Name
A2 - Emory Mental Health Integration Academy: Facilitating Clinician Engagement, Workforce Capacity Building, and Sustainable Quality Improvement Efforts
Co-Authors
Donovan Ellis PhD, Kara Brendle PhD
Date & Time
Wednesday, May 6, 2026, 12:30 PM - 1:30 PM
Description

To address the structural fragmentation of current healthcare settings and improve both physical and mental health outcomes, this text advocates for a holistic, value-based care model supported by a strength-based workforce curriculum. By equipping staff with specific tools to overcome operational barriers and engagement challenges, health systems can simultaneously improve workforce retention, patient experience, and system-level efficiency. Furthermore, pilot data indicates that this program achieves financial sustainability and pays for itself through measurable increases in process efficiency, utilization, and service capacity.

Abstract
Mental health service integration and coordinated, patient-centered care are needed in order to improve physical health outcomes as well as mental health outcomes, given the bidirectional relationship between mental and physical health (Vaccarino et al., 2025). This holistic patient-centered perspective is a primary aim and cornerstone of value-based care models; however, presently most healthcare settings remain structurally fragmented and difficult to navigate for patients.

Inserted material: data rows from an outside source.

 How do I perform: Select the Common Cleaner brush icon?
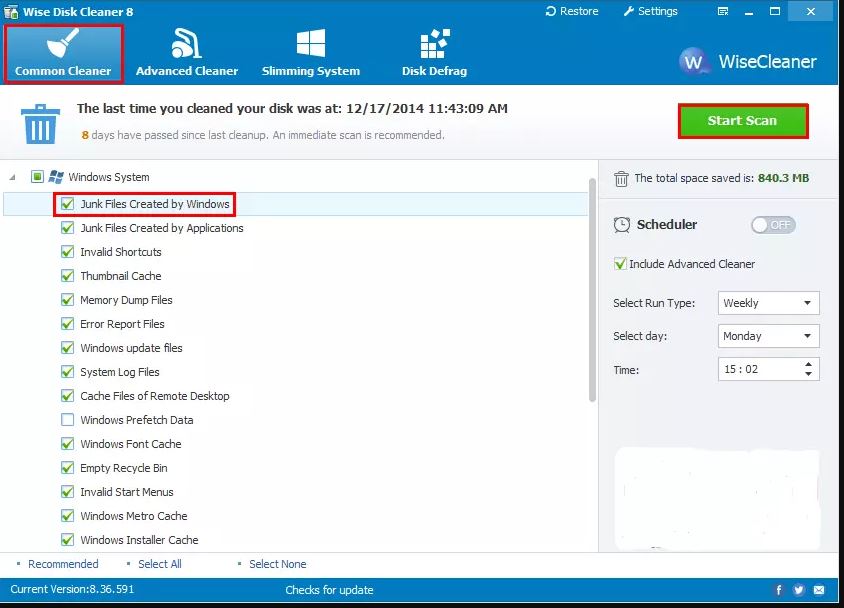pyautogui.click(x=62, y=45)
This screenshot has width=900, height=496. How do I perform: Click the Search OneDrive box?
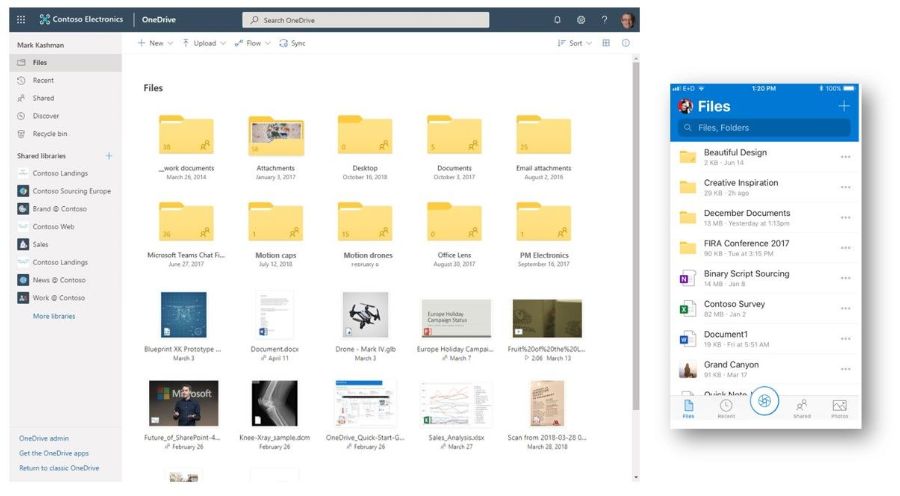point(365,20)
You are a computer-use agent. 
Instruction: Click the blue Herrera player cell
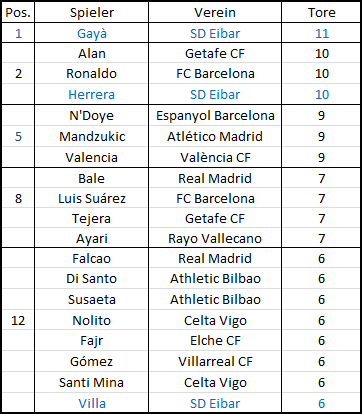click(91, 94)
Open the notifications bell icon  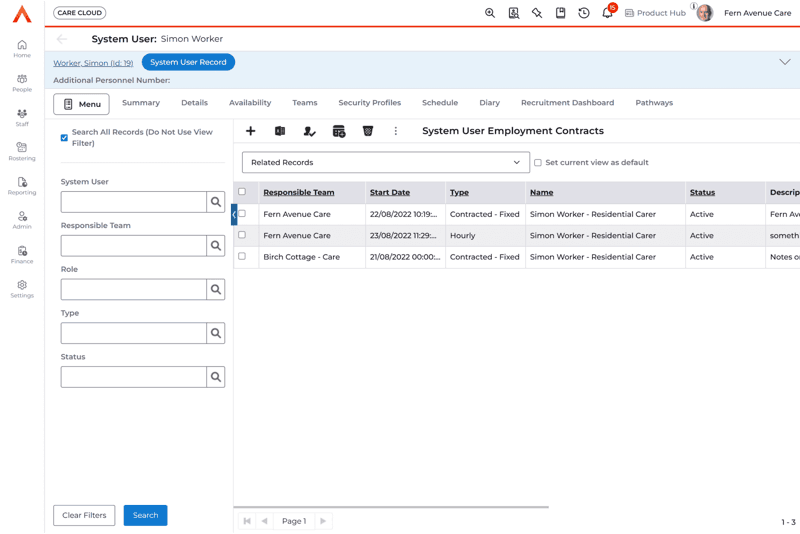tap(607, 13)
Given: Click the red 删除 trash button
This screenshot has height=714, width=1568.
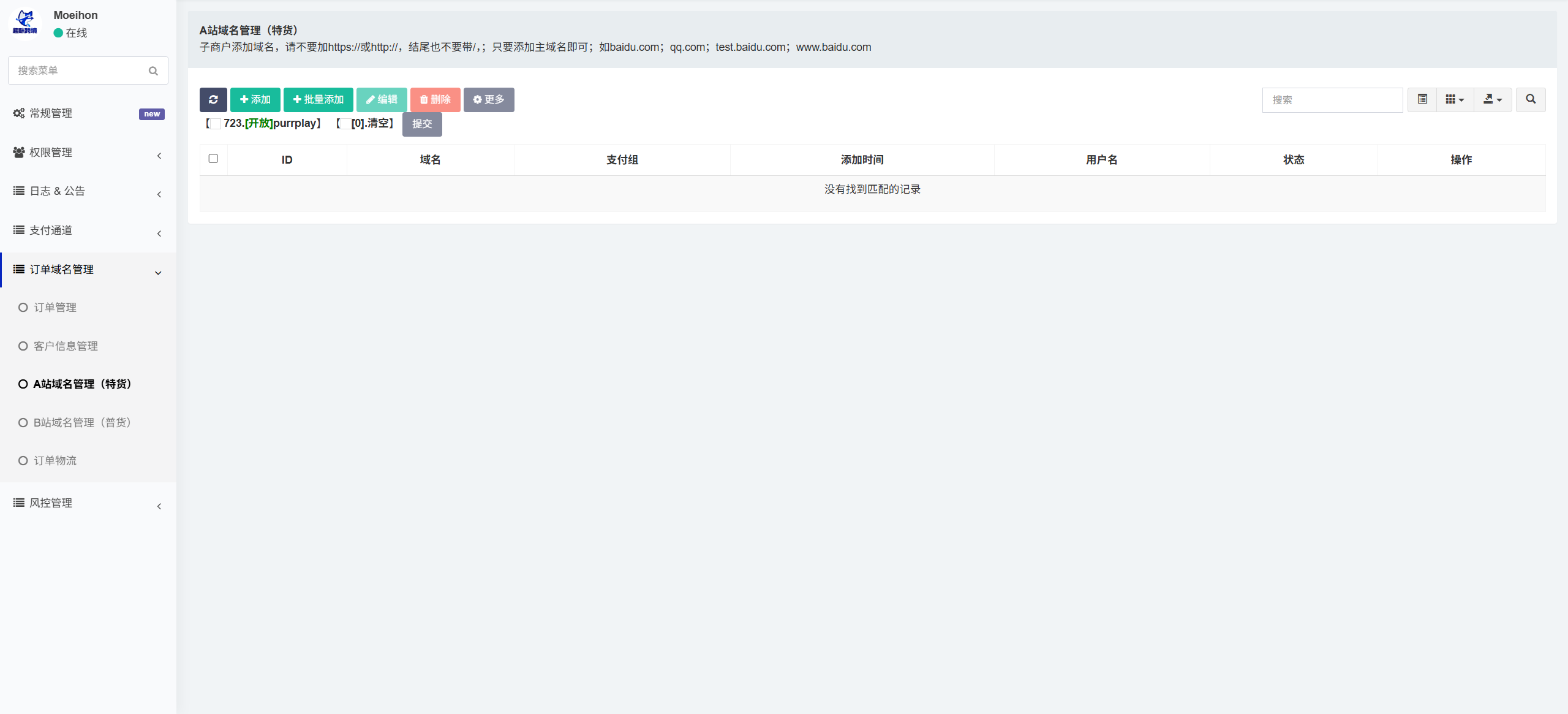Looking at the screenshot, I should point(435,99).
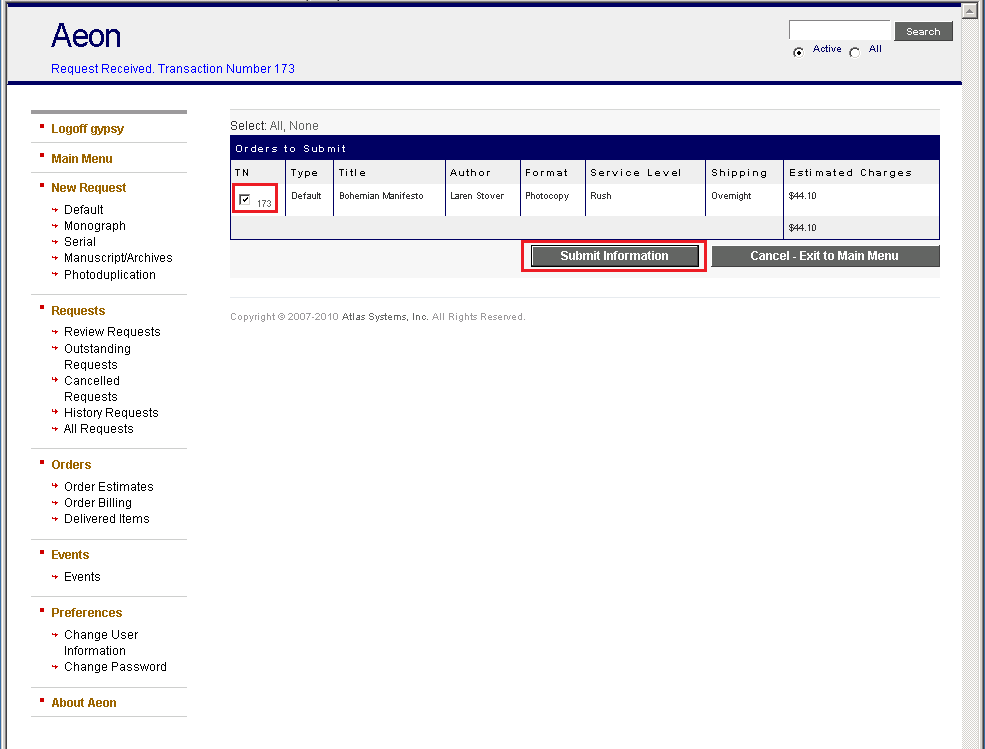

Several key challenges are shared among most healthcare settings. Based on regional stakeholder interviews and needs assessment data, we prioritized and targeted (1) mental health service capacity that is insufficient to meet community needs, (2) operational barriers limiting access and early prevention-oriented intervention, (3) historical and structural factors contributing to sociocultural barriers and delays in seeking care, and (4) inefficient and fragmented healthcare systems impacting patient experience and engagement in care, as well as staff burnout and turnover. Other challenges and strengths are program- or setting-specific. By utilizing a targeted, evidence-based curriculum to equip our patient-facing workforce to meet these dual sets of challenges, health systems can increase the effectiveness and resilience of their workforce while improving systems/processes. Rather than focusing on deficits or lowest performers, this curriculum focuses on maximizing engagement, contribution, and joy in work through learning and supported professional development to facilitate thriving and values-aligned impact. By employing strength-based and capability-informed individual development plans to increase responsiveness and effective engagement (Kaslow et al., 2022), health systems can directly invest in factors associated with individual-level retention, effectiveness, and performance as well as improved system-level efficiency, care quality, and patient experience (Perlo et al., 2017).

Inclusion of quality improvement and process improvement methods (through lab-based application in care settings) enabled participants to assess and improve processes and capitalize on strengths in their settings. Rapid-cycle (PDSA) data collection provided direct measurable impacts of the training curriculum and provided evidence for financial sustainability. In response to the perennial question “who pays for this?”, this pilot program answers “it pays for itself through increased efficiency”. We report data summarizing results in process efficiency, utilization, service capacity, and clinician engagement, retention, and professional development during pilot implementation.
Session Type
Concurrent
Objective 1
Define structural competency (system-level) and responsive engagement intervention practices (individual-level). Articulate how they impact efficiency and effectiveness of mental health services and service delivery.
Objective 2
Name 3 measurable financial sustainability outcomes associated with engagement and specific knowledge, skills, and attitudes included in the Integration Academy pilot.
Objective 3
Link lead measures (individual-level KSAs) with associated lag measures (organizational performance) that can be used to demonstrate value and sustainability to leaders, administrators, and other stakeholders.
Content Reference 1

Kaslow, N. J., Farber, E. W., Ammons, C. J., Graves, C. C., Hampton-Anderson, J. N., Lewis, D. E., ... & Cattie, J. E. (2022). Capability-informed competency approach to lifelong professional development. Training and Education in Professional Psychology, 16(2), 182.

Content Reference 2

Perlo, J., Balik, B., Swensen, S., Kabcenell, A., Landsman, J., Feeley, D. (2017). IHI Framework for improving joy in work. IHI Whitepaper. Cambridge: Institute for Healthcare Improvement.

Content Reference 3

Sarff, L., & O'Brien, R. (2020). Evidence-based quality improvement training programs: building staff capability and organizational capacity. Journal of nursing care quality, 35(2), 95-101.

Content Reference 4

Vaccarino, V., Prescott, E., Shah, A. J., Bremner, J. D., Raggi, P., Dobiliene, O., ... & Bugiardini, R. (2025). Mental health disorders and their impact on cardiovascular health disparities. The Lancet Regional Health–Europe, 56.